[Saved data entries]

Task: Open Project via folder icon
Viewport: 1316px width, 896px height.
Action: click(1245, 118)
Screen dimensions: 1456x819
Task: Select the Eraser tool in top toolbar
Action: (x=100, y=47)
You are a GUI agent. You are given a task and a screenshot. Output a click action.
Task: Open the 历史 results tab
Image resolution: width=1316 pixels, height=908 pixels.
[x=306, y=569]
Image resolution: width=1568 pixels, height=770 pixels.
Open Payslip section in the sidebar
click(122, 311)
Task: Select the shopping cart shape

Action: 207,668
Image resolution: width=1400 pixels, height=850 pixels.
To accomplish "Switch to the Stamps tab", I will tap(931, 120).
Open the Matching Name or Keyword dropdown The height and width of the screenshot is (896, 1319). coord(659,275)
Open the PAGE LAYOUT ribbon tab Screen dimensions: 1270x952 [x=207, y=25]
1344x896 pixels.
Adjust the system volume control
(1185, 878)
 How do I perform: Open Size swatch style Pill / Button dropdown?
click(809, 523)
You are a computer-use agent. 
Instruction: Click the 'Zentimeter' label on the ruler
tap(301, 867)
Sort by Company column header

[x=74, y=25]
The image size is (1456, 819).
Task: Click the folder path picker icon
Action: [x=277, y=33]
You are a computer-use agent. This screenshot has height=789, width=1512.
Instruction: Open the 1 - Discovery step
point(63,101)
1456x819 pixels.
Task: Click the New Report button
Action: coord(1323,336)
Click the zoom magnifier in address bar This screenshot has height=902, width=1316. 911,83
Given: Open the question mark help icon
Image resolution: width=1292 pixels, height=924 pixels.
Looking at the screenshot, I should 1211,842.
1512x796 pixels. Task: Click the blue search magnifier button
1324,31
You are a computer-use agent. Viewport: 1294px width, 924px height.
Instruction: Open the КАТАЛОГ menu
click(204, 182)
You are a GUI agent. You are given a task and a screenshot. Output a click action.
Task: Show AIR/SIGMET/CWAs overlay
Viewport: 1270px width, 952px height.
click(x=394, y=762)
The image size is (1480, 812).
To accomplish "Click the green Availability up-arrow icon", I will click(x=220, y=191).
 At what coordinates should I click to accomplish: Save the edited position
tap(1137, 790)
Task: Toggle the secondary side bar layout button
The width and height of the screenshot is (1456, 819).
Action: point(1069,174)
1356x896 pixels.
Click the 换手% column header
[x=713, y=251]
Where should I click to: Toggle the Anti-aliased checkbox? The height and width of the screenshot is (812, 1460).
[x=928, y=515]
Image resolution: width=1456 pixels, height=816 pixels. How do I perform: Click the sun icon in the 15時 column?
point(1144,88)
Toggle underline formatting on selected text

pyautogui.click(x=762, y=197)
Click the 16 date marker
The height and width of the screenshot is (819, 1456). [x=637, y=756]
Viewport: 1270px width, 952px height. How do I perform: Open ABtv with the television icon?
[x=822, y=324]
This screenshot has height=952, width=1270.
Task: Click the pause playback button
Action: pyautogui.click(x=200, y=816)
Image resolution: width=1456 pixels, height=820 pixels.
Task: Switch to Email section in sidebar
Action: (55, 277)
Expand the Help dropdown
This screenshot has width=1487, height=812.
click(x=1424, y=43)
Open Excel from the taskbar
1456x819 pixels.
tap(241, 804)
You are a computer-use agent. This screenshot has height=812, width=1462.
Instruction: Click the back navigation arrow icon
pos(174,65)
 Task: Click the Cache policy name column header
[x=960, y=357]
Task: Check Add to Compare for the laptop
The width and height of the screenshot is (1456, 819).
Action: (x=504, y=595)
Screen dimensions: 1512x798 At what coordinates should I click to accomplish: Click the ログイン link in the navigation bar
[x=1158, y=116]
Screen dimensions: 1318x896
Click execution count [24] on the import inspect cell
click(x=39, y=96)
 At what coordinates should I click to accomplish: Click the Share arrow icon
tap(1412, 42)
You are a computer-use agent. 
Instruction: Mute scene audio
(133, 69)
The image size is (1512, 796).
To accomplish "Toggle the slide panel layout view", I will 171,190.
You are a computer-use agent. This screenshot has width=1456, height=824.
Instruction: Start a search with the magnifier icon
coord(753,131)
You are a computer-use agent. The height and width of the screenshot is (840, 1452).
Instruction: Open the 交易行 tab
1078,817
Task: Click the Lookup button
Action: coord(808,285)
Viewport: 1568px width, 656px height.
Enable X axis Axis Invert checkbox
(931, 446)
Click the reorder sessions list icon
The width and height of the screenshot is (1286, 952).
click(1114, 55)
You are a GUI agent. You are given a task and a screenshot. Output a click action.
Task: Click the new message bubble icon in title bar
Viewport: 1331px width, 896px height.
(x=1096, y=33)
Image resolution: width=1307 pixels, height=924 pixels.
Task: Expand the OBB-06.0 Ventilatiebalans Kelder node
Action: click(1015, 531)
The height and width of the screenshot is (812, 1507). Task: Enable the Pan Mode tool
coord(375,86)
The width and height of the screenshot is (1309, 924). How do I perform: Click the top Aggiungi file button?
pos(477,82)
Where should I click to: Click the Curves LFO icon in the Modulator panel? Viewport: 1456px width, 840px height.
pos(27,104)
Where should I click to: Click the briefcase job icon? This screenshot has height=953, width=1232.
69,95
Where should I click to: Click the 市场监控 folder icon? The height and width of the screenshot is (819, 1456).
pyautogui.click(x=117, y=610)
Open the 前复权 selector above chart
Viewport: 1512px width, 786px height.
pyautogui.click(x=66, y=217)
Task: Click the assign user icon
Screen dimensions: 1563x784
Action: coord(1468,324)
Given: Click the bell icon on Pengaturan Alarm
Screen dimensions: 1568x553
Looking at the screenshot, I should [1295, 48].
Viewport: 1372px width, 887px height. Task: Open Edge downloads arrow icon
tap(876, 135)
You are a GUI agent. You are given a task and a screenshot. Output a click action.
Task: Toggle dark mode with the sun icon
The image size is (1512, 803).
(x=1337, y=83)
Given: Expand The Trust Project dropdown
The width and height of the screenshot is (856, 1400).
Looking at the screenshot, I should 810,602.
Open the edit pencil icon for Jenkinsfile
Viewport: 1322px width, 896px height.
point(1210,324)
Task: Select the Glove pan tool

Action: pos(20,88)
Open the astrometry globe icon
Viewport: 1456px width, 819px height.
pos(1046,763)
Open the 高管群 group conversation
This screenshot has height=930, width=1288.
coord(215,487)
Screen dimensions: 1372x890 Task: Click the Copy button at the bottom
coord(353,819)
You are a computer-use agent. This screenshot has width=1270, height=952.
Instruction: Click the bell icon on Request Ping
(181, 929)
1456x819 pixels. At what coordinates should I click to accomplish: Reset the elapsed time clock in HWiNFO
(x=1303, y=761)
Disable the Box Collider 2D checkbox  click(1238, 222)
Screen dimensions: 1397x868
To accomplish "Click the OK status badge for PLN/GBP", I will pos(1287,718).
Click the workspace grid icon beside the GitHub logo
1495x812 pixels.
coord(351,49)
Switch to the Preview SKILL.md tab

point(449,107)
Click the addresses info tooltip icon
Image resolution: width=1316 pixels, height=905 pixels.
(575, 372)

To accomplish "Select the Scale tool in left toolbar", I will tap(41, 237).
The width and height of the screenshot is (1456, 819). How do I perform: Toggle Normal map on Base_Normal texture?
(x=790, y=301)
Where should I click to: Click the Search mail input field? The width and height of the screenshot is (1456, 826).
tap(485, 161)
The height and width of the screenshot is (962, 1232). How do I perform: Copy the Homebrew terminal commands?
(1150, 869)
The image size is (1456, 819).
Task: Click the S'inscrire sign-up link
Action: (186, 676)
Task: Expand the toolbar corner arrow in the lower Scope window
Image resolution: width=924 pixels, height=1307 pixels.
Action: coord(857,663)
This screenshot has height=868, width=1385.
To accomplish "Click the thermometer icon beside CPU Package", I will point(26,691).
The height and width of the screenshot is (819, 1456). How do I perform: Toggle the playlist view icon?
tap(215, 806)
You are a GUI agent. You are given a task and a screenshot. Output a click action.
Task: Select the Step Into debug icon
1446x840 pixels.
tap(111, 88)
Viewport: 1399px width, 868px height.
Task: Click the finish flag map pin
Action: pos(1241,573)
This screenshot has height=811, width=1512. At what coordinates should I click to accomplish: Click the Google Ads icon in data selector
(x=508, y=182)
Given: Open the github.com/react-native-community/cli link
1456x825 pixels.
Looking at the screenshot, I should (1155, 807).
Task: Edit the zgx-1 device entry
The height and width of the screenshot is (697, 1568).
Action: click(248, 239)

> **WHAT THE TASK ASKS**: Where the data above reaches the line holding "Open the 高管群 group conversation", begin printing, and stop after the line holding "Screen dimensions: 1397x868". Each line must be reproduced exactly, with nothing else added.

> **OUTPUT**:
Open the 高管群 group conversation
This screenshot has height=930, width=1288.
coord(215,487)
Screen dimensions: 1372x890 Task: Click the Copy button at the bottom
coord(353,819)
You are a computer-use agent. This screenshot has width=1270, height=952.
Instruction: Click the bell icon on Request Ping
(181, 929)
1456x819 pixels. At what coordinates should I click to accomplish: Reset the elapsed time clock in HWiNFO
(x=1303, y=761)
Disable the Box Collider 2D checkbox  click(1238, 222)
Screen dimensions: 1397x868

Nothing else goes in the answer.